Exercise - Given the records below, would you repeat exactly the lines that begin at the one containing "Open the Window" and end at the one containing "Given: Switch to the Documents tab", inclusive?

Dataset content -
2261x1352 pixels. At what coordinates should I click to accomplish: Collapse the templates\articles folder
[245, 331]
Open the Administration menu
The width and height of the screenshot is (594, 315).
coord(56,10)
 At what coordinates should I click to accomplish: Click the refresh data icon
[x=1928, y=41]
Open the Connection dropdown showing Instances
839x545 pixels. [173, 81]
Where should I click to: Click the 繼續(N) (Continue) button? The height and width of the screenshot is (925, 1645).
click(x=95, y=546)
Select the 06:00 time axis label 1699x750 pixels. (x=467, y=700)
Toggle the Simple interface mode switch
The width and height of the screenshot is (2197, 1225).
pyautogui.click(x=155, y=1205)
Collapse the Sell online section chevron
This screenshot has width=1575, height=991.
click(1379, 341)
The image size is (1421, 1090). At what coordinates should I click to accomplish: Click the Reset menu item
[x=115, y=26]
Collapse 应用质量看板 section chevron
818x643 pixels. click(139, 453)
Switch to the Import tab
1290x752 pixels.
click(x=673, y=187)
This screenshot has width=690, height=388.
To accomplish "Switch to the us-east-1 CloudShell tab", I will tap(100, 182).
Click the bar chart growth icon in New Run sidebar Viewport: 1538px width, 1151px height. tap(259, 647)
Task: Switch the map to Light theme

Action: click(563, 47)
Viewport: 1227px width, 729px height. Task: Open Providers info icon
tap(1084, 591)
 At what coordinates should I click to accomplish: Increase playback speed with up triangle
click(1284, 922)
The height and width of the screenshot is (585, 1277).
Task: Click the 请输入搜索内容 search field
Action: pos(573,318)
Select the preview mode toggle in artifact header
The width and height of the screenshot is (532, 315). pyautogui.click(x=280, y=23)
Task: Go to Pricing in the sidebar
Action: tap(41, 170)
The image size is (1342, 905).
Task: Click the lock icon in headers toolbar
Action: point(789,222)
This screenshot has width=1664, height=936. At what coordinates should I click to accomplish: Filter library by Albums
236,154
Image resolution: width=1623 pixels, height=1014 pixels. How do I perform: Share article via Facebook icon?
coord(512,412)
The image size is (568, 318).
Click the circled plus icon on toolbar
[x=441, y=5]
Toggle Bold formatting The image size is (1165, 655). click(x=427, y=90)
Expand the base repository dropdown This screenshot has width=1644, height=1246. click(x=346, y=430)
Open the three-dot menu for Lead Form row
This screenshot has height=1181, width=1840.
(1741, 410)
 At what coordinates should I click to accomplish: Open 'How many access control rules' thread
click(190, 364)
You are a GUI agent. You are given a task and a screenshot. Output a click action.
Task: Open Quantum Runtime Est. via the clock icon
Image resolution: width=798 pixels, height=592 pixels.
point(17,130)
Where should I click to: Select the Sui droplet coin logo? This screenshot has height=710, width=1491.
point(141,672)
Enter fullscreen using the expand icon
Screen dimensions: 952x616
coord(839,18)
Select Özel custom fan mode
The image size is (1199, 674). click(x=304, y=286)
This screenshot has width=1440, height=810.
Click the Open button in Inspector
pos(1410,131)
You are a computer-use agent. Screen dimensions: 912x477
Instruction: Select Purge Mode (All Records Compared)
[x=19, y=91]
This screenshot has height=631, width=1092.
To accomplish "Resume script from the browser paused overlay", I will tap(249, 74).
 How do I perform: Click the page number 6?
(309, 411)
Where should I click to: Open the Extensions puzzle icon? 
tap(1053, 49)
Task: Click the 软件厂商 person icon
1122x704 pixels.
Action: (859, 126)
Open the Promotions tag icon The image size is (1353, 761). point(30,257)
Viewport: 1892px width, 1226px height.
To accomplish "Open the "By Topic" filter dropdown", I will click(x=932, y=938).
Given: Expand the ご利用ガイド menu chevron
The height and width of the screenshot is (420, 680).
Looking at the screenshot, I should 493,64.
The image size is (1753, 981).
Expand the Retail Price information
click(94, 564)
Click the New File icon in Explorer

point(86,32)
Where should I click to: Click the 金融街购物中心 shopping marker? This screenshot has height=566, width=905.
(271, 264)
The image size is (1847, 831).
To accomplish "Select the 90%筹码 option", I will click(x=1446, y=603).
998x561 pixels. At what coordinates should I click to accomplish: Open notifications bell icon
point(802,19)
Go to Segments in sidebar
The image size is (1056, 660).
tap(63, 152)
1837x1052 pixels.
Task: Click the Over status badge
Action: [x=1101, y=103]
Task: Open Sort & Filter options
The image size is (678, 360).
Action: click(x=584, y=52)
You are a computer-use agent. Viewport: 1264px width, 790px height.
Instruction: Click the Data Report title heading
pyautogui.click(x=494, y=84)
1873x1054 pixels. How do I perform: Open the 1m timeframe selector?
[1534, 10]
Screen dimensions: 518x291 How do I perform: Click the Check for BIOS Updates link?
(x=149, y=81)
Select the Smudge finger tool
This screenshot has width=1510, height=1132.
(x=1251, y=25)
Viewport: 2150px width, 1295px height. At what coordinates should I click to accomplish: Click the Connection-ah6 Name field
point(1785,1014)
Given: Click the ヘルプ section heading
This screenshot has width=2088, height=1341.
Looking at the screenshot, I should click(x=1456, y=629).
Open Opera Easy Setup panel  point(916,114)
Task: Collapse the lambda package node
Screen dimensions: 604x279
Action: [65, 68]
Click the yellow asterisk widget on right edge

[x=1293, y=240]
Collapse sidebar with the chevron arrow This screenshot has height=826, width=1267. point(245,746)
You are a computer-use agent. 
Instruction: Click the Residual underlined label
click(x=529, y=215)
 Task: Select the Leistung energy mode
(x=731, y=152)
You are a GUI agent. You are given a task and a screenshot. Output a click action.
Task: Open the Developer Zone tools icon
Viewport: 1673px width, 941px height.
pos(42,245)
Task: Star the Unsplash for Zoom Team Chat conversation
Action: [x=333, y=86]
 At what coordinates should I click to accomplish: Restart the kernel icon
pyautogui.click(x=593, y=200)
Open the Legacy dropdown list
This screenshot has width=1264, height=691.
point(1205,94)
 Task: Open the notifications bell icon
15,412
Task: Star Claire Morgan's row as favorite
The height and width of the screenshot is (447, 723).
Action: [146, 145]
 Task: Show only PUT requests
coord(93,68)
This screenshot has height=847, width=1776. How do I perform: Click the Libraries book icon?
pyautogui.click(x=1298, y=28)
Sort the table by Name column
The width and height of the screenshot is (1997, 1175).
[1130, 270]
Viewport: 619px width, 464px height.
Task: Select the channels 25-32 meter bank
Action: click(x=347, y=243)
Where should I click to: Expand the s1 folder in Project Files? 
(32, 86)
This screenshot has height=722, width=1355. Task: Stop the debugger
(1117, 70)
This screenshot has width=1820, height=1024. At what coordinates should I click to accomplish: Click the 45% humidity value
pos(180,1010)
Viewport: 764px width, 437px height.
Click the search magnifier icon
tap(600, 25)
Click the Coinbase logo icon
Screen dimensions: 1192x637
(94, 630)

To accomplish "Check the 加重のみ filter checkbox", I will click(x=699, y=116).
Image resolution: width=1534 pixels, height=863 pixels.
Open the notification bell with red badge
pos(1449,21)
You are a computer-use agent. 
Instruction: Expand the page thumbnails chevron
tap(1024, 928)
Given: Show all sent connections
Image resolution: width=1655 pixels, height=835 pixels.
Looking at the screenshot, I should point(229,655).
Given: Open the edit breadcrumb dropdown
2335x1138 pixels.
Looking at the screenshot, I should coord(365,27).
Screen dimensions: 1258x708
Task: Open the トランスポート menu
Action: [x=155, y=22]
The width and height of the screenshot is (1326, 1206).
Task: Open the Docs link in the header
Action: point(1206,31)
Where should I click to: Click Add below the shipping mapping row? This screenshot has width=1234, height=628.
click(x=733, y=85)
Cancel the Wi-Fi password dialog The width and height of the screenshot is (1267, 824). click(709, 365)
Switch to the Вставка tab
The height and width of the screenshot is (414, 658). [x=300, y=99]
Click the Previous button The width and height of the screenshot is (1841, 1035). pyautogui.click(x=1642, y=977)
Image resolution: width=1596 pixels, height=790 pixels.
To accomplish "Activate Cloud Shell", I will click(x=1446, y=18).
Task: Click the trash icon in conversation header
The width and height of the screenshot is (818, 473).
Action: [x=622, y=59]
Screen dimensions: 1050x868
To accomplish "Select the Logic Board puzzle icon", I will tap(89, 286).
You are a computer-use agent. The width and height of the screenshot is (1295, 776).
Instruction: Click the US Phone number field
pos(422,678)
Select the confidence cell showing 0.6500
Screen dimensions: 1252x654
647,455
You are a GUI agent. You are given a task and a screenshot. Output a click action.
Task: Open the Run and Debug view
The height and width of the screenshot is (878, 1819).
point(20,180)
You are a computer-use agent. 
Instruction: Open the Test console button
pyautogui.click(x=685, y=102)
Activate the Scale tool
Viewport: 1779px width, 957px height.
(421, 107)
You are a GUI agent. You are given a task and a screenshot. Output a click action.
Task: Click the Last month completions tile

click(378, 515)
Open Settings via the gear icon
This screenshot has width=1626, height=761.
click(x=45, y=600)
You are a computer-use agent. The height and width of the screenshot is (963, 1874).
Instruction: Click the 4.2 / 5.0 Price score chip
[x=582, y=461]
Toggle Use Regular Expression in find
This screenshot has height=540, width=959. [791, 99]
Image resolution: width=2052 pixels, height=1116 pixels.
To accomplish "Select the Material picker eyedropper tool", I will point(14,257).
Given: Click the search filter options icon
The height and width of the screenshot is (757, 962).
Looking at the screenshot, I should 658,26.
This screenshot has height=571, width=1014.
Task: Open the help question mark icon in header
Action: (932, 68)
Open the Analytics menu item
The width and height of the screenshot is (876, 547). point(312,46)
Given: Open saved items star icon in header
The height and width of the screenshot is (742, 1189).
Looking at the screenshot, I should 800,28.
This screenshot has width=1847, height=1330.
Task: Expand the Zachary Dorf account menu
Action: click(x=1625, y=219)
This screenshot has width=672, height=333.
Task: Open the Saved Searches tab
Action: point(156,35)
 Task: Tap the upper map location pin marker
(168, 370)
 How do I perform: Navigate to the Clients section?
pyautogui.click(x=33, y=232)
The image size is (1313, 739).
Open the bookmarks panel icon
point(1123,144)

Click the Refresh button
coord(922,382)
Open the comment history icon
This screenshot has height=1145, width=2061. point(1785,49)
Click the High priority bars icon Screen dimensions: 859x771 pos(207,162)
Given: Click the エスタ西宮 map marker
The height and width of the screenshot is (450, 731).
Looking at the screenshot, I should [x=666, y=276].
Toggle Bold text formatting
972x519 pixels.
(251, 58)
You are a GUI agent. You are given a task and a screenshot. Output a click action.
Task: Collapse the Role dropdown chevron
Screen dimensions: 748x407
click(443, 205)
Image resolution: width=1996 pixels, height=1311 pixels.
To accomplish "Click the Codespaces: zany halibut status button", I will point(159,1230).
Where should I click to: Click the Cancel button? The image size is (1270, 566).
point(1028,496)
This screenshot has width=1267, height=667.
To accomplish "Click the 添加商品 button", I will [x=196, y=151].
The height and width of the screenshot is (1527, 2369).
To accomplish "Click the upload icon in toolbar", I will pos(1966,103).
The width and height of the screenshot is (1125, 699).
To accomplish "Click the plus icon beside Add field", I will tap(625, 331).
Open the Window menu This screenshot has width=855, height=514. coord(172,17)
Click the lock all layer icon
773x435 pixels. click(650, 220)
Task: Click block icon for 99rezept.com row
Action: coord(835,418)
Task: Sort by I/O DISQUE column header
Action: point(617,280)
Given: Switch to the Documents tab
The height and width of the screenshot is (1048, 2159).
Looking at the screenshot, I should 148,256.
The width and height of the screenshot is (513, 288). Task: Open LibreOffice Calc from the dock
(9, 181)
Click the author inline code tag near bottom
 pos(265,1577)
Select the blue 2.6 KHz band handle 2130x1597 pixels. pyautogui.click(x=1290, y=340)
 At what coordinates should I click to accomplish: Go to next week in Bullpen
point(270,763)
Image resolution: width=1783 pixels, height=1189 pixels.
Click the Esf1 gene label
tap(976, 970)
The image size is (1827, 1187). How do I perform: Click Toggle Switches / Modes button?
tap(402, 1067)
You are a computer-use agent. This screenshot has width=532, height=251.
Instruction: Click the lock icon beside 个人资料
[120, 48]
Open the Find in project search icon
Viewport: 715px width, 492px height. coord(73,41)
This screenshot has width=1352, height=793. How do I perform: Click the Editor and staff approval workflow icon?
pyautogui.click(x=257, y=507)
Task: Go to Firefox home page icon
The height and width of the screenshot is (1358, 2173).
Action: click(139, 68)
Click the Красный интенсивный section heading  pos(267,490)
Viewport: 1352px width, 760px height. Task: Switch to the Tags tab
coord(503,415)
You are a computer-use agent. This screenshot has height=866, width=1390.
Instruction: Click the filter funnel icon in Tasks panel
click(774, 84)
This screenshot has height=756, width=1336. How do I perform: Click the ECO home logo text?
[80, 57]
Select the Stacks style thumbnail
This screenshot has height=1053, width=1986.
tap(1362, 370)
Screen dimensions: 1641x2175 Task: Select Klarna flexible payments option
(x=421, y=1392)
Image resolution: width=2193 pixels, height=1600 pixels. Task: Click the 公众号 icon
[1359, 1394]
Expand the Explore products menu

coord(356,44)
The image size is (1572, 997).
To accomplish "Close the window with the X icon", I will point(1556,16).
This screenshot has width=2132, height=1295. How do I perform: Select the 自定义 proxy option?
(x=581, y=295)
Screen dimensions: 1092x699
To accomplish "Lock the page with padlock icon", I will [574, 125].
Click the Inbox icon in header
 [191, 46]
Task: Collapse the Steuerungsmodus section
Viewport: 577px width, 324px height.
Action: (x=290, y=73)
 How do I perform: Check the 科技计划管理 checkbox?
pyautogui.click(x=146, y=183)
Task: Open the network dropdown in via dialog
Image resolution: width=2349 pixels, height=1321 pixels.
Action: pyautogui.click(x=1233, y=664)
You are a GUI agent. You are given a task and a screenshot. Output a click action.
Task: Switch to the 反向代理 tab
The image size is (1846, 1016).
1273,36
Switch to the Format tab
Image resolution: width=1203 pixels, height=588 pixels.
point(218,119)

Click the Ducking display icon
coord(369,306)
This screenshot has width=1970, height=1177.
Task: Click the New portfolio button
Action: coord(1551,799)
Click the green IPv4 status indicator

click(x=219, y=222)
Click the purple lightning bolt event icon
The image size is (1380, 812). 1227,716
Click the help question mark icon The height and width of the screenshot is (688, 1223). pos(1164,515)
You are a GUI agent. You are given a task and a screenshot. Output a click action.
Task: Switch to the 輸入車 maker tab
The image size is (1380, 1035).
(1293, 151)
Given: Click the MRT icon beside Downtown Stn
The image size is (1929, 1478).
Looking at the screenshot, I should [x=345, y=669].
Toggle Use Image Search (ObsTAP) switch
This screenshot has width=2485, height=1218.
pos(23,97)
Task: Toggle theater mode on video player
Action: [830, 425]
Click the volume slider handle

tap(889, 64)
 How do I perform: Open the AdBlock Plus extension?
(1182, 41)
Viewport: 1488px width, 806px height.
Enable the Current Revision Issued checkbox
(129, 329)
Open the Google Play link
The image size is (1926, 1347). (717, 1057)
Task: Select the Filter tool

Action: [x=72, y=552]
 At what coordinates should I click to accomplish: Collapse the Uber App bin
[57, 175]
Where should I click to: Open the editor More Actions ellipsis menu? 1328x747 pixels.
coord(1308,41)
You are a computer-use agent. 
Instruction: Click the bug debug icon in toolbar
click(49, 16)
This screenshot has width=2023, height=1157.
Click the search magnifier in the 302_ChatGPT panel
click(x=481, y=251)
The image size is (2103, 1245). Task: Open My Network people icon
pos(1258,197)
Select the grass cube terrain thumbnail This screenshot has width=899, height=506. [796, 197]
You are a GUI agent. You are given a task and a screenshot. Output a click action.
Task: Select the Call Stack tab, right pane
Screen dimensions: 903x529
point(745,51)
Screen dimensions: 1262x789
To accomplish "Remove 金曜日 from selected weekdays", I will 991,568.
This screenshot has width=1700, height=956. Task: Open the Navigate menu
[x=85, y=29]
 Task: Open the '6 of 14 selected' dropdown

Solution -
Open the Window menu This screenshot has width=855, height=514. coord(172,17)
Click the lock all layer icon
773x435 pixels. click(650, 220)
Task: Click block icon for 99rezept.com row
Action: coord(835,418)
Task: Sort by I/O DISQUE column header
Action: point(617,280)
Given: Switch to the Documents tab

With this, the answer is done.